Ways to Inform Guests About Your Unplugged Ceremony

Be clear with your guidance.

No matter how you choose to inform your guests, don't hesitate to be specific about your exact wishes for your unplugged wedding ceremony. If you don't want any pictures or videos shared on social media, say it. The more direct and clear you are about what you want, the better chance your guests will have understanding and following your requests.

Put it on the wedding invitations.

Include a line on your invites that clearly informs your guests and wedding party of your wishes. For example, "We invite you to be fully present with us. Please keep all devices turned off during the ceremony." We'd also recommend including the same message on your wedding website under the section with your ceremony details.

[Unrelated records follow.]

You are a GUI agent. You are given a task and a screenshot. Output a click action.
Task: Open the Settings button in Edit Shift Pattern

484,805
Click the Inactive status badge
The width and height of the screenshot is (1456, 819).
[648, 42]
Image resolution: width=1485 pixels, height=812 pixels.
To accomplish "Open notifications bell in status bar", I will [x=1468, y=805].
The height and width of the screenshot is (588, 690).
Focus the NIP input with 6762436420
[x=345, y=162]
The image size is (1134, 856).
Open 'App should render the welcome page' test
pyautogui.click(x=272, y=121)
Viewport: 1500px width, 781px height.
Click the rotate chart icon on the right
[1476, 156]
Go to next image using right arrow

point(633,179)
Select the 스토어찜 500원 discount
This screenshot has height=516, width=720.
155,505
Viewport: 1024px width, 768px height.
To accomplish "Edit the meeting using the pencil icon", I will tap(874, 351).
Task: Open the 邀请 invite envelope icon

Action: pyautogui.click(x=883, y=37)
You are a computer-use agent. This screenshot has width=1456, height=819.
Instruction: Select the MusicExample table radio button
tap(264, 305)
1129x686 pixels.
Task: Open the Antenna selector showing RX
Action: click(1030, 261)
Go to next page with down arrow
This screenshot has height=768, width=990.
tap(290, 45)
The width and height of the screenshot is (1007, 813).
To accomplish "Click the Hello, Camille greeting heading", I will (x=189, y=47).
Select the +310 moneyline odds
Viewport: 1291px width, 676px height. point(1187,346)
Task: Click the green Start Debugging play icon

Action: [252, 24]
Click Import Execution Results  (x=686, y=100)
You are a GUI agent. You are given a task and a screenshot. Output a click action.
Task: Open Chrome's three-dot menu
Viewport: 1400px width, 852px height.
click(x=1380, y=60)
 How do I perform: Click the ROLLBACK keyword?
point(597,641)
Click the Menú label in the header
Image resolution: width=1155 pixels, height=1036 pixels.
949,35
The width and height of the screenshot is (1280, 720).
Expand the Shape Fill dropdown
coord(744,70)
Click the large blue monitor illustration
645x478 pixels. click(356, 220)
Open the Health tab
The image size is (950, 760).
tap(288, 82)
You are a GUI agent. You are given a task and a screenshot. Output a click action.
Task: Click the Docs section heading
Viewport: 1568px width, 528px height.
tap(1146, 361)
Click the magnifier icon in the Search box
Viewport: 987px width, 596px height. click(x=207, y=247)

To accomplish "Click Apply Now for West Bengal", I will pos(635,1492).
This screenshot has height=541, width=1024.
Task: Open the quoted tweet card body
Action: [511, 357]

Display signs throughout your venue.

You can have a humorous or formal approach when you make your unplugged ceremony sign, but overall, signs act as a polite reminder to people when they arrive at the wedding. Signage also gives you the chance to assure your guests that the photos taken by your photographer will be shared with them in just a couple of weeks.

Make an announcement.

Ask your officiant or someone from your wedding party to announce your unplugged ceremony request before the wedding starts. It's a quick and efficient way to remind your guests to keep their phones silenced and out of sight.

Offer a post-ceremony photo opportunity.

To appease guests who feel the urge to take photos during your unplugged ceremony, consider having a photo opportunity during the cocktail hour or reception instead. When it's time to party, showcase your wedding hashtag on signs, custom cocktail napkins or favors to let your guests know that it's okay to take photos. This will encourage your guests to enjoy themselves and take as many pictures of you and with you as they please.